(Dataset entries)

───

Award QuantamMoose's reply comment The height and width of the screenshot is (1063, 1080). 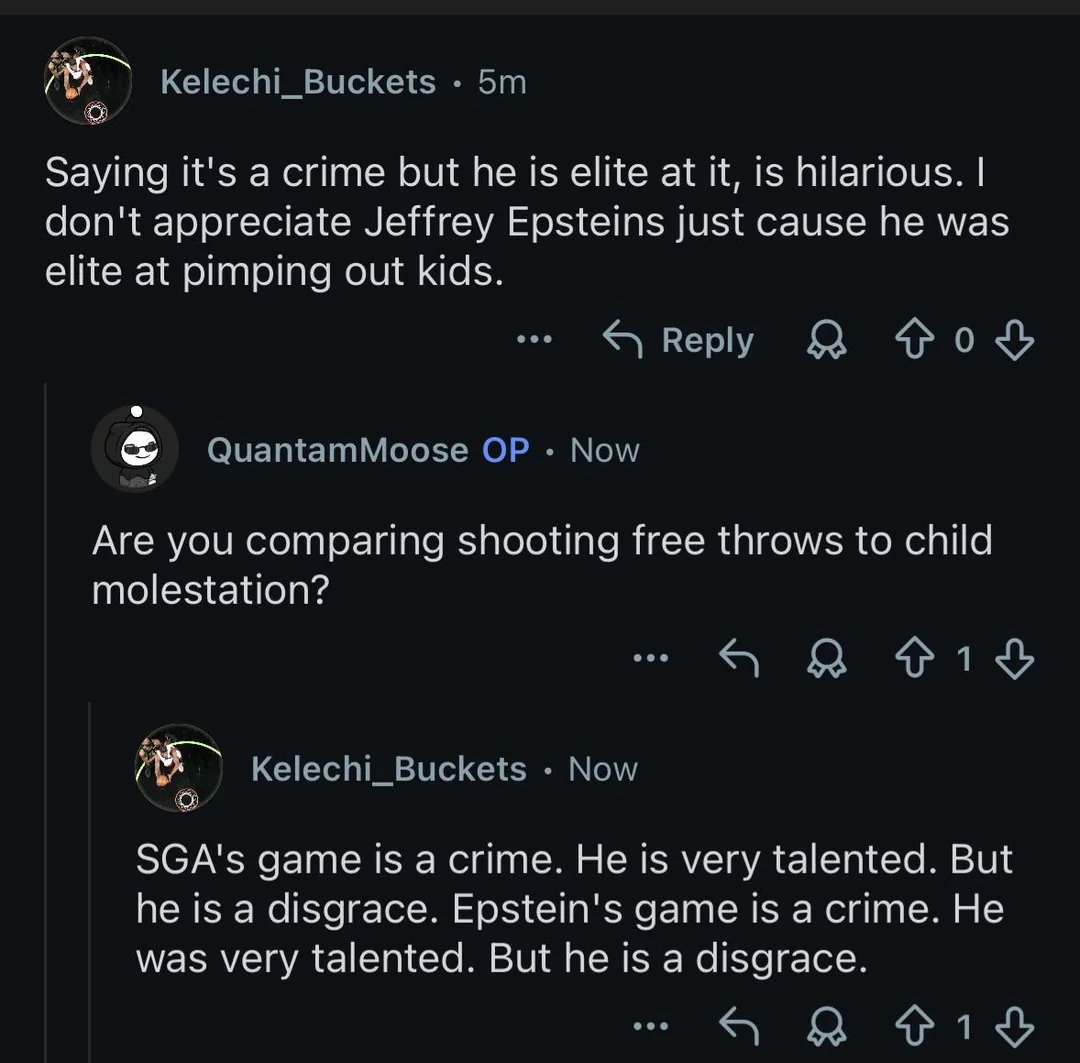826,659
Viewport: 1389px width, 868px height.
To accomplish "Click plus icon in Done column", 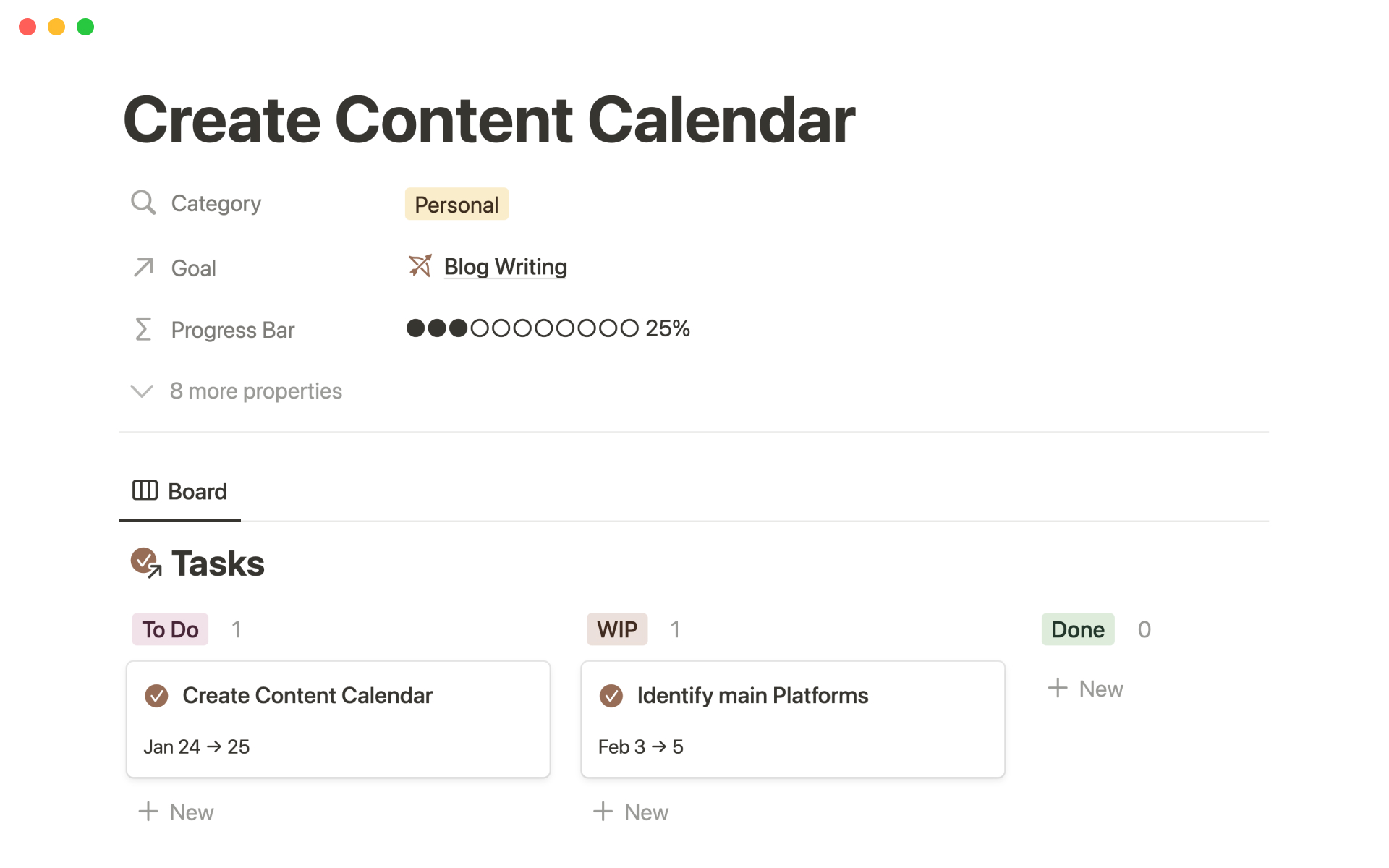I will pyautogui.click(x=1058, y=688).
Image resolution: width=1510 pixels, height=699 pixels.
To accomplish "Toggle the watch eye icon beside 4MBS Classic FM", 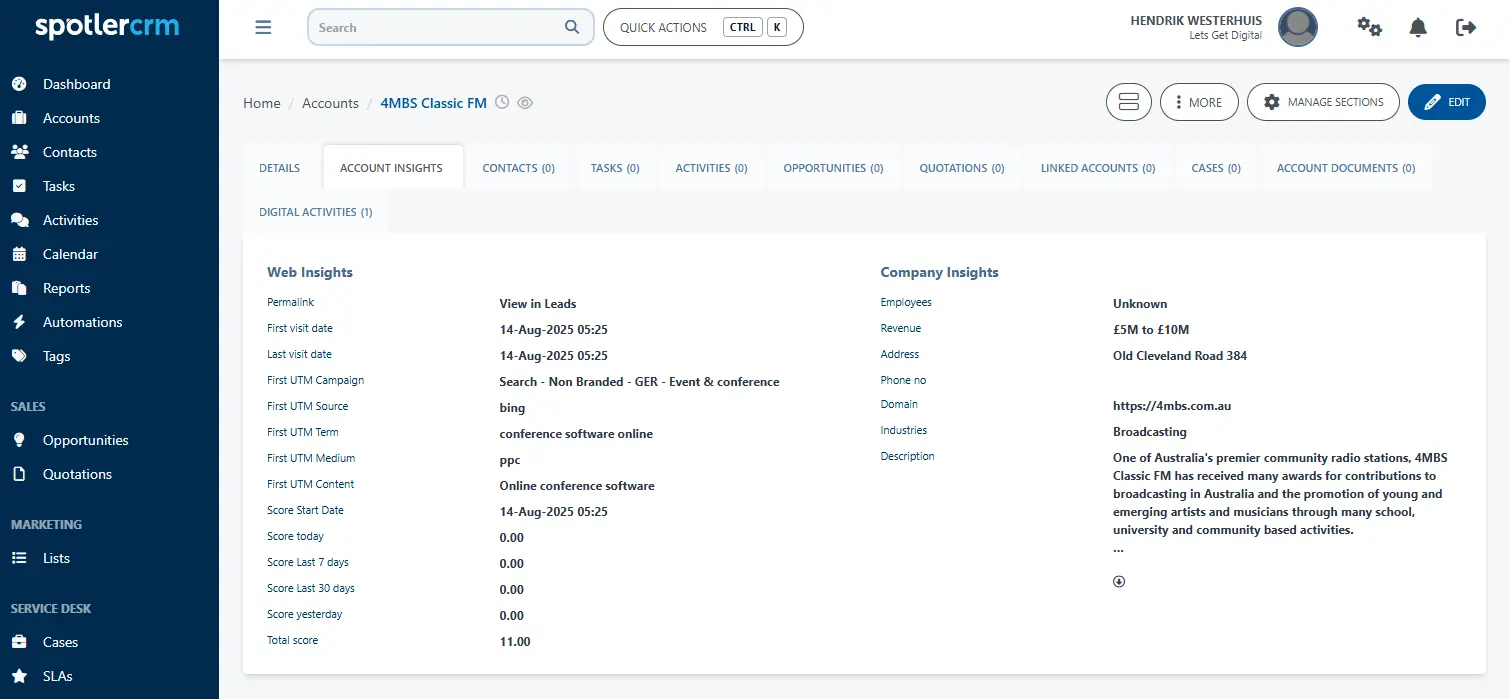I will [x=525, y=102].
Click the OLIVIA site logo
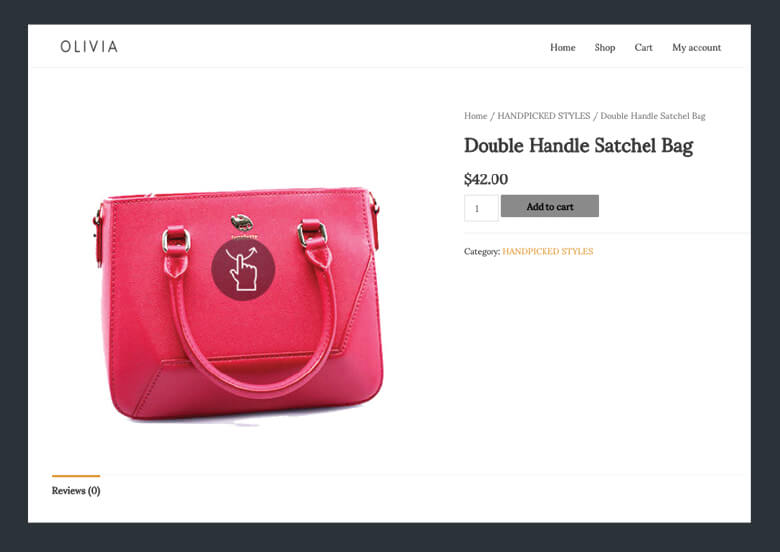 pyautogui.click(x=89, y=47)
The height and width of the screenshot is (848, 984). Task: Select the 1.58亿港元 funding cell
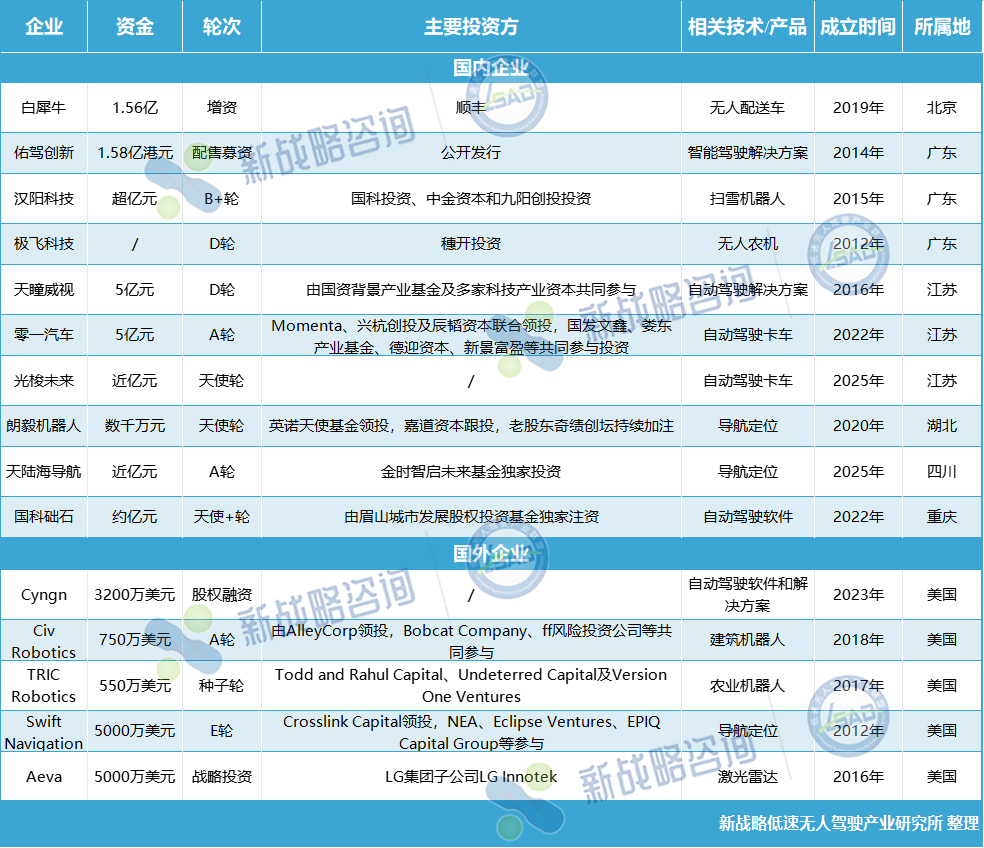pos(135,153)
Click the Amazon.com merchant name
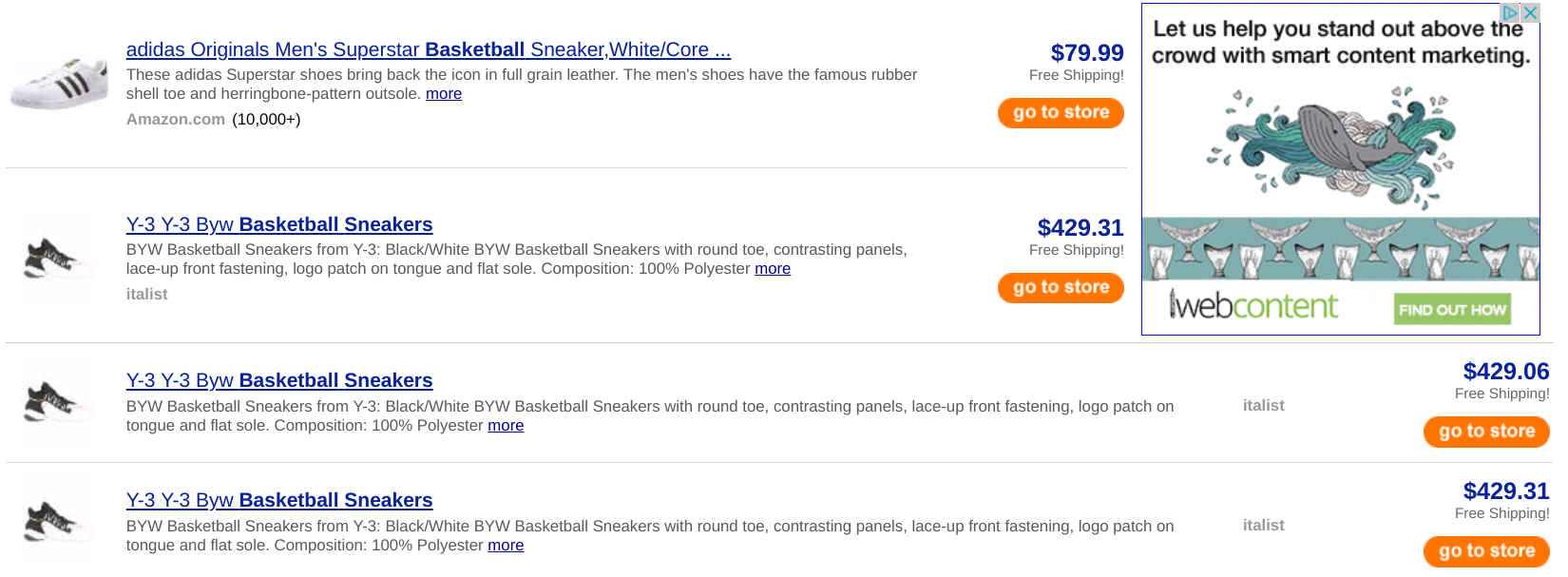The width and height of the screenshot is (1568, 577). (x=175, y=120)
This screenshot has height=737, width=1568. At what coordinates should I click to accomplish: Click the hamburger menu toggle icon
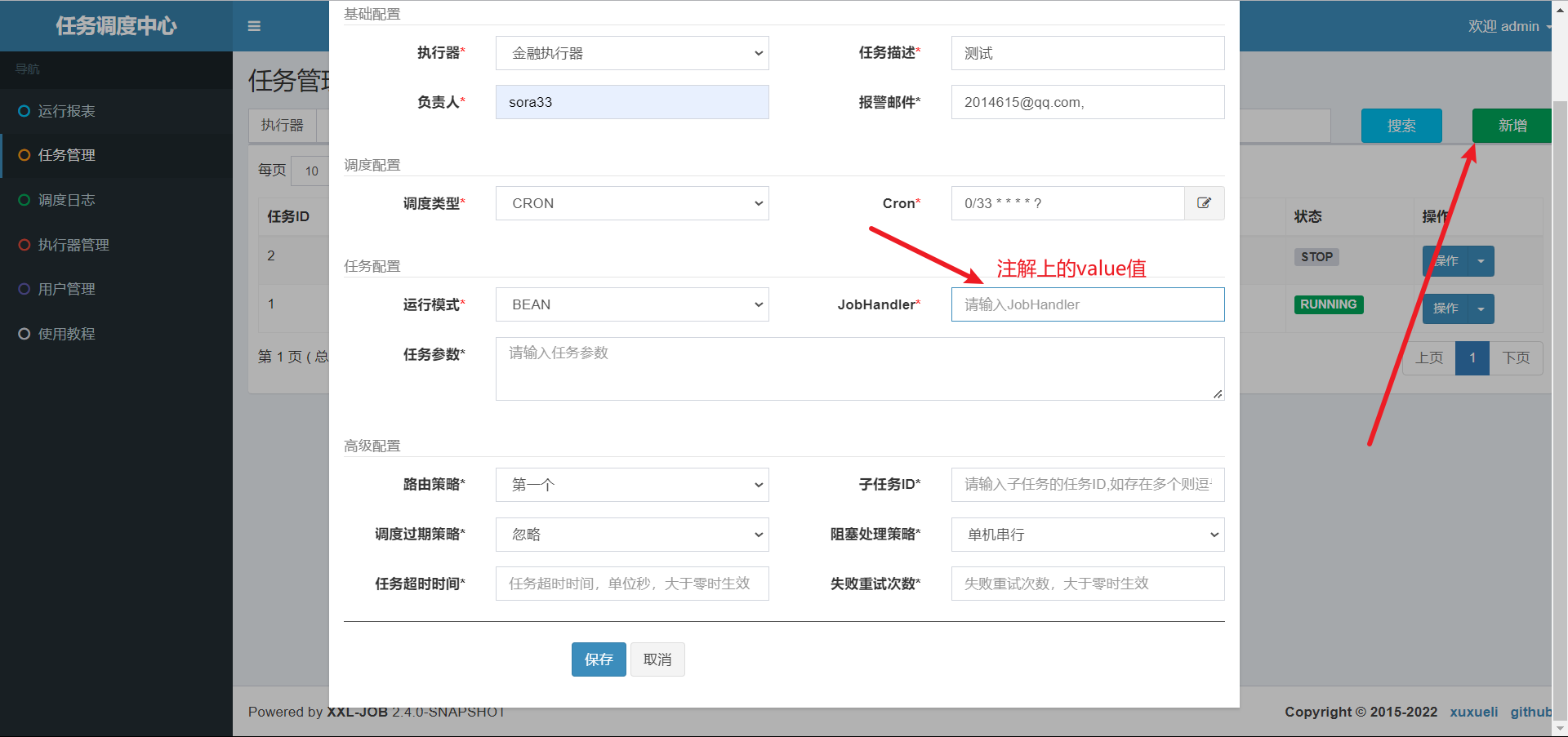pos(254,26)
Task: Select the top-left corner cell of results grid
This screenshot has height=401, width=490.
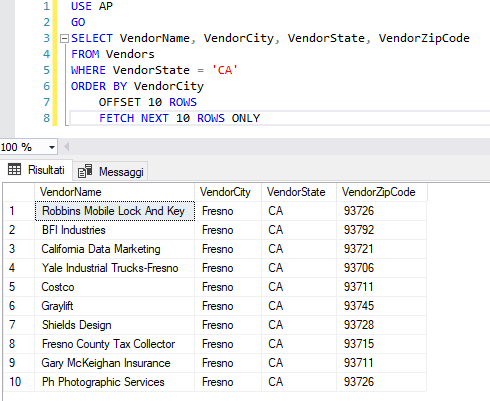Action: [19, 192]
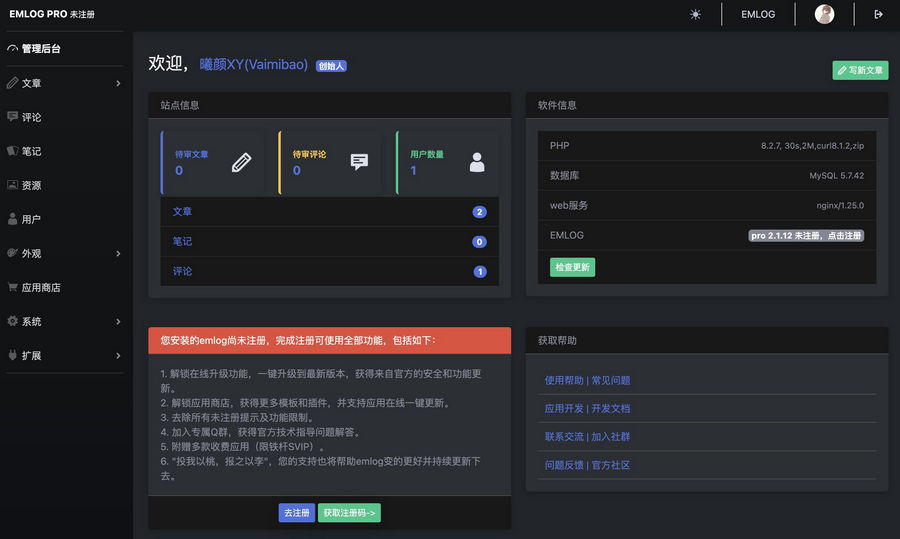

───

> **Work to be completed**
Beginning with the line that contains "Task: Select the top-left", output every line down to the last line of the entries above exactly as written, apart from the pictures.

> **Answer to the problem**
Task: Select the top-left corner cell of results grid
This screenshot has height=401, width=490.
Action: [19, 192]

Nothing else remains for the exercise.